**ASSIGNMENT**
The answer must be the full listing, reproduced word for word.

** SUPPLIED RECORDS follows **

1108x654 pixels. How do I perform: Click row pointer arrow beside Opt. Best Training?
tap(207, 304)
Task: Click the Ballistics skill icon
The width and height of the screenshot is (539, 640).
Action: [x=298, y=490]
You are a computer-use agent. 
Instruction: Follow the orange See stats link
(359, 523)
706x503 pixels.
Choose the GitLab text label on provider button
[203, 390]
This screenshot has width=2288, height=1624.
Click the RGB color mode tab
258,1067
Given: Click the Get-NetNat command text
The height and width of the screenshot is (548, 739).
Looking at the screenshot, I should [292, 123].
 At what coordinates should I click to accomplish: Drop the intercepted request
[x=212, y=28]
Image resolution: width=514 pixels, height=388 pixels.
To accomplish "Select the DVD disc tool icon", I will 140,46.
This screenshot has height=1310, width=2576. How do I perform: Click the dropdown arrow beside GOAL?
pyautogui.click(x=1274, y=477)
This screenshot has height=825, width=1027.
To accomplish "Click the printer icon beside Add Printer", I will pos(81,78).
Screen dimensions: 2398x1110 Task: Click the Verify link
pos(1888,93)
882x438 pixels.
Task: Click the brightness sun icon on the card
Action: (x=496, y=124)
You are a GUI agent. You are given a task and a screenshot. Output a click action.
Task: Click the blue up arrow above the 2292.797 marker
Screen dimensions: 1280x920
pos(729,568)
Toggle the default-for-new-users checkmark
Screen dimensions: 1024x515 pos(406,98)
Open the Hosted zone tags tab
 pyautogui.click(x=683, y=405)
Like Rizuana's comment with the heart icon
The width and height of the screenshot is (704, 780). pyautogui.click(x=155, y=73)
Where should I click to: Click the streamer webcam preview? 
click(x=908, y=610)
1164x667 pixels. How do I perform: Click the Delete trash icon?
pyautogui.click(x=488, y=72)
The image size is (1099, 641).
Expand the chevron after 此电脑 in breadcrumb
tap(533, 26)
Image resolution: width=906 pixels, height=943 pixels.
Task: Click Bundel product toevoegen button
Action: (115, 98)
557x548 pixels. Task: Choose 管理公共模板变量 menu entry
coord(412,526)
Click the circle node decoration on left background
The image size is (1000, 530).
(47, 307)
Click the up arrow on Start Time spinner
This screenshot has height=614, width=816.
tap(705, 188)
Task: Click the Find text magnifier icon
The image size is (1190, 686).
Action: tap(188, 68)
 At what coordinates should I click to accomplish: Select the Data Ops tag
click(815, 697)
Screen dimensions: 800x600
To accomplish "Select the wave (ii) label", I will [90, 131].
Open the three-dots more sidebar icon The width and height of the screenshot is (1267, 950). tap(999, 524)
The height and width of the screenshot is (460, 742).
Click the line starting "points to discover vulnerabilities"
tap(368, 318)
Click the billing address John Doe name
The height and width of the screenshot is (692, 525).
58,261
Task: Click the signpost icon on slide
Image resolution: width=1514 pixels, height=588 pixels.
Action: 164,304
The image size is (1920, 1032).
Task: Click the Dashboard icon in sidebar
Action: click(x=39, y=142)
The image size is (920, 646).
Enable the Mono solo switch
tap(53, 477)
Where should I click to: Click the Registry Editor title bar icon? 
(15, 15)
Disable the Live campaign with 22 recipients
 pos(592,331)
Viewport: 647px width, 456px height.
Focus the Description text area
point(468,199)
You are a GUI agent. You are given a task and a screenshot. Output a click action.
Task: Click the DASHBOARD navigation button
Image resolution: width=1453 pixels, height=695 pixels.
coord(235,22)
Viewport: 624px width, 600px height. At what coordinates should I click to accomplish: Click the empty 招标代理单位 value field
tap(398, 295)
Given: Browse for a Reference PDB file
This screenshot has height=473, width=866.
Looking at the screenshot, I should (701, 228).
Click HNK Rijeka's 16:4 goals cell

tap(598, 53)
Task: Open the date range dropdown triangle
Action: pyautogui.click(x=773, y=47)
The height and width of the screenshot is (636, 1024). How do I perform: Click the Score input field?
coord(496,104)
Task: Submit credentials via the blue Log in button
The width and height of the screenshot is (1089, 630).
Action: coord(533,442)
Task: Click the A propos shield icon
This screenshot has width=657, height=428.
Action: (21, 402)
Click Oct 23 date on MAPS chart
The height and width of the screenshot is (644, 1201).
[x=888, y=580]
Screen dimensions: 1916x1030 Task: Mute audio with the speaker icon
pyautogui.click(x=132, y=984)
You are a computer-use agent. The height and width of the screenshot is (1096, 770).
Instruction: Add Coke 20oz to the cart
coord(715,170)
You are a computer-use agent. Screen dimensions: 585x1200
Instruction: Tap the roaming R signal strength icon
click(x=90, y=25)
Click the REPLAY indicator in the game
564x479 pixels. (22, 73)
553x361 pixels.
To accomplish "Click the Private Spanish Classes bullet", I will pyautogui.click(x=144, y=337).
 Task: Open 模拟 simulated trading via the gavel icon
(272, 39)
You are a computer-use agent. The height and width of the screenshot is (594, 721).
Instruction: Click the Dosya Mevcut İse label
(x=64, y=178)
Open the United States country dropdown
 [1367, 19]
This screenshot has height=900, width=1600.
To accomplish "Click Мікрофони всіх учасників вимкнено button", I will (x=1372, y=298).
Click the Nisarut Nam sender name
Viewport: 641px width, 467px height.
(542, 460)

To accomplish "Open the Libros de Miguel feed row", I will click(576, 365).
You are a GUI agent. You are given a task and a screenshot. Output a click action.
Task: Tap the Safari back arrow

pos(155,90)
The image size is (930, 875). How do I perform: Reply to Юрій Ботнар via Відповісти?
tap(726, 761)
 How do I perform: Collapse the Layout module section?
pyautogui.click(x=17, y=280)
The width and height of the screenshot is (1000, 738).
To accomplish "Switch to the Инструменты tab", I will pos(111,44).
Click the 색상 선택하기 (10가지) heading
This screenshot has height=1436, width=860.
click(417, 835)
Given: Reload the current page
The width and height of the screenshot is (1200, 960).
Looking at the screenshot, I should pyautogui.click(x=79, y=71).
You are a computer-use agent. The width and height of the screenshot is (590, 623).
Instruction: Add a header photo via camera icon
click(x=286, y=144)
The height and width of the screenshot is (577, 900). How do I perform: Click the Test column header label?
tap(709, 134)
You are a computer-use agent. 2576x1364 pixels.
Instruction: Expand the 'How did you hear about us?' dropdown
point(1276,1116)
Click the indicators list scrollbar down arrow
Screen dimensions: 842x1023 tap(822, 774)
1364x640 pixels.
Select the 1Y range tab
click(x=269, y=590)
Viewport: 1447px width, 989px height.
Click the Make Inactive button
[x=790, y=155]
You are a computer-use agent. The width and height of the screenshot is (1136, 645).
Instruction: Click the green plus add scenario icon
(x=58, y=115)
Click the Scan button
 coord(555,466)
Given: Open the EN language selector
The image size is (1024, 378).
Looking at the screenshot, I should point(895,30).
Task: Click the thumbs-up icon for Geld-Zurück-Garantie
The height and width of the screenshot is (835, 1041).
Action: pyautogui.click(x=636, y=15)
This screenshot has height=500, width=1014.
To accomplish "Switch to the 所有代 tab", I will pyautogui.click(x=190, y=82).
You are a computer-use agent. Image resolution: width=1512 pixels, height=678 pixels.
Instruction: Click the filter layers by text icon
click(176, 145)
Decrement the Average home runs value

** End of SUPPLIED RECORDS **

**RESULT FOR THIS TASK**
1108x654 pixels. How do I perform: Click row pointer arrow beside Opt. Best Training?
tap(207, 304)
Task: Click the Ballistics skill icon
The width and height of the screenshot is (539, 640).
Action: [x=298, y=490]
You are a computer-use agent. 
Instruction: Follow the orange See stats link
(359, 523)
706x503 pixels.
Choose the GitLab text label on provider button
[203, 390]
This screenshot has width=2288, height=1624.
Click the RGB color mode tab
258,1067
Given: Click the Get-NetNat command text
The height and width of the screenshot is (548, 739).
Looking at the screenshot, I should [292, 123].
 At what coordinates should I click to accomplish: Drop the intercepted request
[x=212, y=28]
Image resolution: width=514 pixels, height=388 pixels.
To accomplish "Select the DVD disc tool icon", I will 140,46.
This screenshot has height=1310, width=2576. How do I perform: Click the dropdown arrow beside GOAL?
pyautogui.click(x=1274, y=477)
This screenshot has height=825, width=1027.
To accomplish "Click the printer icon beside Add Printer", I will pos(81,78).
Screen dimensions: 2398x1110 Task: Click the Verify link
pos(1888,93)
882x438 pixels.
Task: Click the brightness sun icon on the card
Action: (x=496, y=124)
You are a GUI agent. You are given a task and a screenshot. Output a click action.
Task: Click the blue up arrow above the 2292.797 marker
Screen dimensions: 1280x920
pos(729,568)
Toggle the default-for-new-users checkmark
Screen dimensions: 1024x515 pos(406,98)
Open the Hosted zone tags tab
 pyautogui.click(x=683, y=405)
Like Rizuana's comment with the heart icon
The width and height of the screenshot is (704, 780). pyautogui.click(x=155, y=73)
Where should I click to: Click the streamer webcam preview? 
click(x=908, y=610)
1164x667 pixels. How do I perform: Click the Delete trash icon?
pyautogui.click(x=488, y=72)
The image size is (1099, 641).
Expand the chevron after 此电脑 in breadcrumb
tap(533, 26)
Image resolution: width=906 pixels, height=943 pixels.
Task: Click Bundel product toevoegen button
Action: (115, 98)
557x548 pixels. Task: Choose 管理公共模板变量 menu entry
coord(412,526)
Click the circle node decoration on left background
The image size is (1000, 530).
(47, 307)
Click the up arrow on Start Time spinner
This screenshot has height=614, width=816.
tap(705, 188)
Task: Click the Find text magnifier icon
The image size is (1190, 686).
Action: tap(188, 68)
 At what coordinates should I click to accomplish: Select the Data Ops tag
click(815, 697)
Screen dimensions: 800x600
To accomplish "Select the wave (ii) label", I will [90, 131].
Open the three-dots more sidebar icon The width and height of the screenshot is (1267, 950). tap(999, 524)
The height and width of the screenshot is (460, 742).
Click the line starting "points to discover vulnerabilities"
tap(368, 318)
Click the billing address John Doe name
The height and width of the screenshot is (692, 525).
58,261
Task: Click the signpost icon on slide
Image resolution: width=1514 pixels, height=588 pixels.
Action: 164,304
The image size is (1920, 1032).
Task: Click the Dashboard icon in sidebar
Action: click(x=39, y=142)
The image size is (920, 646).
Enable the Mono solo switch
tap(53, 477)
Where should I click to: Click the Registry Editor title bar icon? 
(15, 15)
Disable the Live campaign with 22 recipients
 pos(592,331)
Viewport: 647px width, 456px height.
Focus the Description text area
point(468,199)
You are a GUI agent. You are given a task and a screenshot. Output a click action.
Task: Click the DASHBOARD navigation button
Image resolution: width=1453 pixels, height=695 pixels.
coord(235,22)
Viewport: 624px width, 600px height. At what coordinates should I click to accomplish: Click the empty 招标代理单位 value field
tap(398, 295)
Given: Browse for a Reference PDB file
This screenshot has height=473, width=866.
Looking at the screenshot, I should (701, 228).
Click HNK Rijeka's 16:4 goals cell

tap(598, 53)
Task: Open the date range dropdown triangle
Action: pyautogui.click(x=773, y=47)
The height and width of the screenshot is (636, 1024). How do I perform: Click the Score input field?
coord(496,104)
Task: Submit credentials via the blue Log in button
The width and height of the screenshot is (1089, 630).
Action: coord(533,442)
Task: Click the A propos shield icon
This screenshot has width=657, height=428.
Action: (21, 402)
Click Oct 23 date on MAPS chart
The height and width of the screenshot is (644, 1201).
[x=888, y=580]
Screen dimensions: 1916x1030 Task: Mute audio with the speaker icon
pyautogui.click(x=132, y=984)
You are a computer-use agent. The height and width of the screenshot is (1096, 770).
Instruction: Add Coke 20oz to the cart
coord(715,170)
You are a computer-use agent. Screen dimensions: 585x1200
Instruction: Tap the roaming R signal strength icon
click(x=90, y=25)
Click the REPLAY indicator in the game
564x479 pixels. (22, 73)
553x361 pixels.
To accomplish "Click the Private Spanish Classes bullet", I will pyautogui.click(x=144, y=337).
 Task: Open 模拟 simulated trading via the gavel icon
(272, 39)
You are a computer-use agent. The height and width of the screenshot is (594, 721).
Instruction: Click the Dosya Mevcut İse label
(x=64, y=178)
Open the United States country dropdown
 [1367, 19]
This screenshot has height=900, width=1600.
To accomplish "Click Мікрофони всіх учасників вимкнено button", I will (x=1372, y=298).
Click the Nisarut Nam sender name
Viewport: 641px width, 467px height.
(542, 460)

To accomplish "Open the Libros de Miguel feed row", I will click(576, 365).
You are a GUI agent. You are given a task and a screenshot. Output a click action.
Task: Tap the Safari back arrow

pos(155,90)
The image size is (930, 875). How do I perform: Reply to Юрій Ботнар via Відповісти?
tap(726, 761)
 How do I perform: Collapse the Layout module section?
pyautogui.click(x=17, y=280)
The width and height of the screenshot is (1000, 738).
To accomplish "Switch to the Инструменты tab", I will pos(111,44).
Click the 색상 선택하기 (10가지) heading
This screenshot has height=1436, width=860.
click(417, 835)
Given: Reload the current page
The width and height of the screenshot is (1200, 960).
Looking at the screenshot, I should pyautogui.click(x=79, y=71).
You are a computer-use agent. The width and height of the screenshot is (590, 623).
Instruction: Add a header photo via camera icon
click(x=286, y=144)
The height and width of the screenshot is (577, 900). How do I perform: Click the Test column header label?
tap(709, 134)
You are a computer-use agent. 2576x1364 pixels.
Instruction: Expand the 'How did you hear about us?' dropdown
point(1276,1116)
Click the indicators list scrollbar down arrow
Screen dimensions: 842x1023 tap(822, 774)
1364x640 pixels.
Select the 1Y range tab
click(x=269, y=590)
Viewport: 1447px width, 989px height.
Click the Make Inactive button
[x=790, y=155]
You are a computer-use agent. The width and height of the screenshot is (1136, 645).
Instruction: Click the green plus add scenario icon
(x=58, y=115)
Click the Scan button
 coord(555,466)
Given: Open the EN language selector
The image size is (1024, 378).
Looking at the screenshot, I should point(895,30).
Task: Click the thumbs-up icon for Geld-Zurück-Garantie
The height and width of the screenshot is (835, 1041).
Action: pyautogui.click(x=636, y=15)
This screenshot has height=500, width=1014.
To accomplish "Switch to the 所有代 tab", I will pyautogui.click(x=190, y=82).
You are a computer-use agent. Image resolution: width=1512 pixels, height=678 pixels.
Instruction: Click the filter layers by text icon
click(176, 145)
Decrement the Average home runs value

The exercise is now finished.